In the case of Amrita, her father Umrao Singh Sher-Gil, an amateur photographer, documented both her extraordinary life and persona in frame after frame.
Umrao Singh is the subject of the current semi-biographical project that has been curated once again by Sundaram. The subtitle to the book suggests that the aura of great sorrow clings to the family history. Ah Bonjour Tristesse (Hello Sadness) is the subtext of the collection and that makes it entirely appropriate in launching yet another reason for giving us the life and times of Amrita, the doomed enchantress of Indian contemporary art.
Having said all this, I have also to admit to being utterly entranced by the pictures themselves. Sundaram has selected and arranged them with a rare sensitivity. He has left the commentary to the bare minimum. Of course, there are the usual genuflections to the wisdom of Roland Barthes, et al. The afterward by Deepak Ananth is quietly authoritative and well worth reading, but in the end the photographs are what make the collection completely absorbing.
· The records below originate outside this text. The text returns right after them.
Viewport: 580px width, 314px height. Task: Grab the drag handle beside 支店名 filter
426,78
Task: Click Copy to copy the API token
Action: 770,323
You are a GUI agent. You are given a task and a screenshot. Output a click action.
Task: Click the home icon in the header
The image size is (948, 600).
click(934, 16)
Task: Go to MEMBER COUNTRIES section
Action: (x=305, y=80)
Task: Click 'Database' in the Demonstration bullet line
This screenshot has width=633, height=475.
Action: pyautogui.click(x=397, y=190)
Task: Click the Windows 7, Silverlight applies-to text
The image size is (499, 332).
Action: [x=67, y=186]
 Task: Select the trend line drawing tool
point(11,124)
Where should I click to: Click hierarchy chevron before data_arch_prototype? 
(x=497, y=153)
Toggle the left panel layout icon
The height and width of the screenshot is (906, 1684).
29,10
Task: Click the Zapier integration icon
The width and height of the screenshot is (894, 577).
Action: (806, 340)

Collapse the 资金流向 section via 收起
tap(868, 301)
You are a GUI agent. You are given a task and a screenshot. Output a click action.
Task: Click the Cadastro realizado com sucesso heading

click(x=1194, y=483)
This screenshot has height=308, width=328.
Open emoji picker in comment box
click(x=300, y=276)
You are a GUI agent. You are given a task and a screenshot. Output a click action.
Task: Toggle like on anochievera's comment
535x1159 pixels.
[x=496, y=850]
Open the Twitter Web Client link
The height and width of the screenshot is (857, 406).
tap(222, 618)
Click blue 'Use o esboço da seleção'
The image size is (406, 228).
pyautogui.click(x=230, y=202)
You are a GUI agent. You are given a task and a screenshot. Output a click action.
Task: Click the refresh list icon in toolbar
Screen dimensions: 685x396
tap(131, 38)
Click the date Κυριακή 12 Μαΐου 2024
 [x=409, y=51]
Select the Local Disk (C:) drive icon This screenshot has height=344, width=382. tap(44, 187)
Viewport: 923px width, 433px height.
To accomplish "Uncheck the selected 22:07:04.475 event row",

True, Amrita dominates the proceedings. As voyeurs, we cannot but ask ourselves what is it that makes her such a compelling spirit. In some pictures, you can see the trace of a moustache that some observers have noted, a particular sign of beauty that used to be much prized in the early 20th century. Anna Karenina, for instance, had an alluring down of hair upon her upper lip. This makes one wonder whether there is an undercurrent of androgyny in the images; some of the poses adopted by Umrao Singh, semi-nude torso, streaming hair, as noted by Sundaram, reflect the imagery of seductive female stereotypes. It’s Amrita’s Hungarian mother, another tragic figure in the family archives, who appears as the strapping macho force that drives her brood onward and upward into glory, like the Valkyries, or operatic heroines that she once hoped to become. Here again, one has to stop reading too much into family history. For that is the big trap. These intimate family images allow strangers to walk around and re-arrange the furniture as it were and play with the truth of that particular moment.
That, finally, is what is so disturbing about the series of photographs, the images that Umrao Singh so meticulously recorded. He invites us into his world with candour and a disarming sense of wonder that cannot but be completely riveting. At the end of it, despite all my reservations, I could not help but murmur, “Thanks Sundaram for letting us in!”